The girl mimicked her. Then, pointing to herself, she said, “Miri.”
“Miri,” Adela repeated, hoping it was her name.
Adela introduced herself. “Dela,” the girl echoed.
Adela rang the bell of her bike as she pedaled away.
At home, she found the mess she’d left in the kitchen. Michael walked into the room, glanced at it, and said, “Look what the boys did,” then did a dance with his fingers.
Later that night, she and Udo studying, as they often did, Adela told him about Miri.
“You went into that camp?” he asked.
“Just some tents,” Adela answered. She pointed to a function she’d completed for trigonometry. Udo nodded that she’d gotten it right.
“The thing is,” Udo said, then stopped. He moved his mouth as if chewing. Looked for his pencil, which sat perched behind his ear.
“What’s the thing?” Adela asked.
“You don’t even know this girl.”
It felt strange that Udo didn’t understand her, when he often knew what Adela was thinking before she said it. She said she was tired. Udo clomped off to his room, which was now next to hers. Lying on her bed, smelling the cigarette he lit, Adela imagined the ground Miri slept on, the rain outside that probably dampened
everything she owned.
* * *
Most mornings now, Adela stopped by the camp. She got up early to make sandwiches, carrying them on her bike along with her books and binders. She stood at the camp’s edge until Miri appeared and said something in whatever her language was.
After the sandwiches were doled out, Adela got coffees that they drank sitting on the lip of the sidewalk. One morning as they sipped—Miri having communicated through a series of shrugs and grimaces that hers needed more sugar—a trio of skinheads passed by. Though Adela had seen them around the city before, with the arrival of the immigrants, their presence grew to an infestation. The three men leaned against a tree just across from them, as if by happenstance. One of them began to climb it and Adela realized that they were perhaps younger than her, though this didn’t provide any comfort.
“You need something?” Adela asked, standing up.
“You’re German?” one of them asked back, and made a sucking sound.
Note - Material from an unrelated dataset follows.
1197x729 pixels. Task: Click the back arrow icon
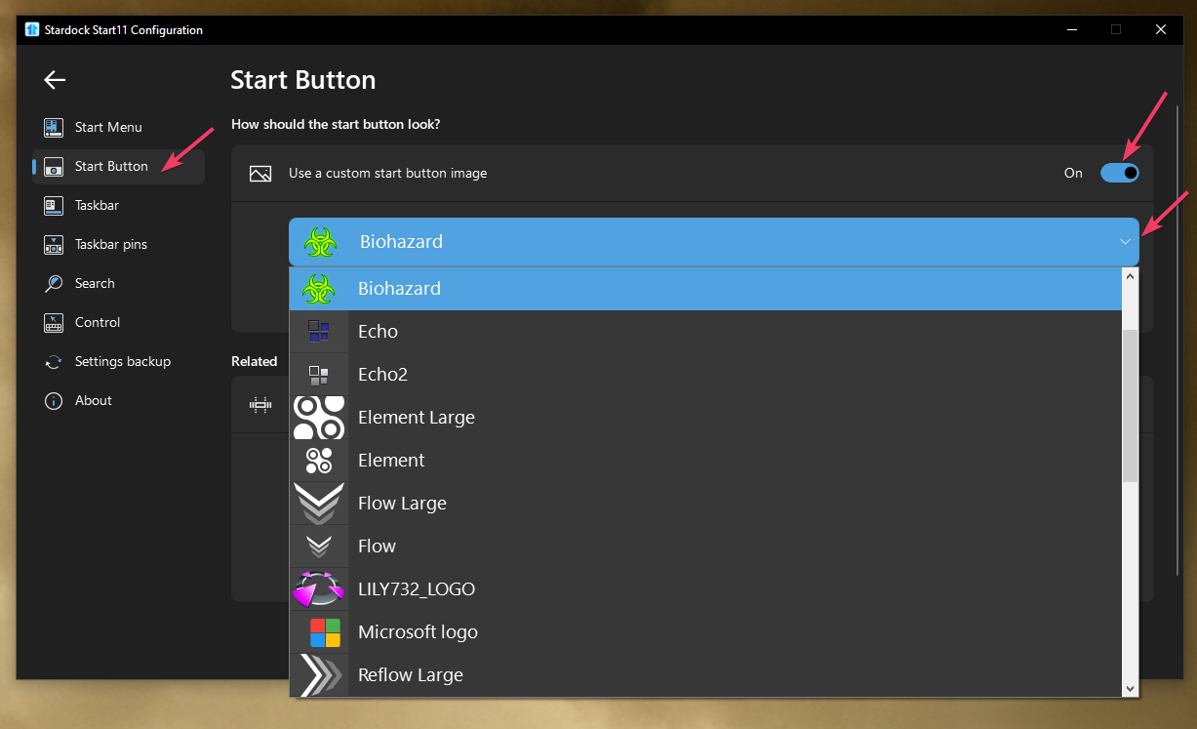(x=55, y=80)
Adela battered them with American curses. The skinheads looked at one another with nervous surprise. One of them stepped closer, but Adela said, “Don’t even talk to me with that shit-licking mouth.” He tried talking even so. “I’m not fucking with you, douchebags,” Adela interrupted, flinging out filth until they left.
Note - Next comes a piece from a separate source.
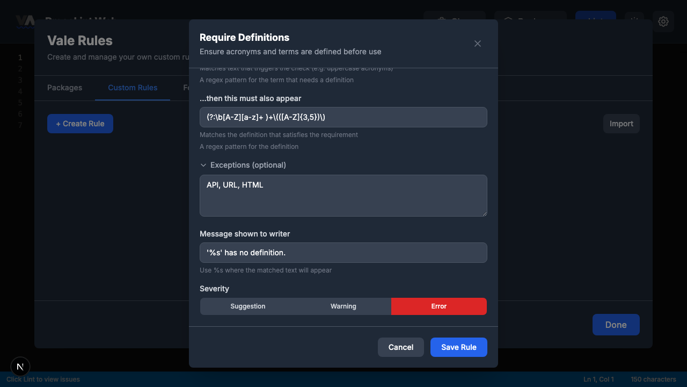The image size is (687, 387).
Task: Edit the message shown to writer field
Action: coord(343,252)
“Sheet-licking,” Miri said, mimicking things about fucks and scumbags. Then, looking Adela in the eye, as was her custom, Miri put a hand on Adela’s forearm and said, in English both hesitant and clear, “You are the good.” Adela felt close to crying, though she hated crying. Michael once told her she acted as if it were “puking with your eyes.” Miri squeezed Adela’s forearm, her smile wide and yellow.
“I’m late for school,” Adela said, though she biked to the sea instead and later showed up halfway through physics, where her classmates were constructing pulleys and levers.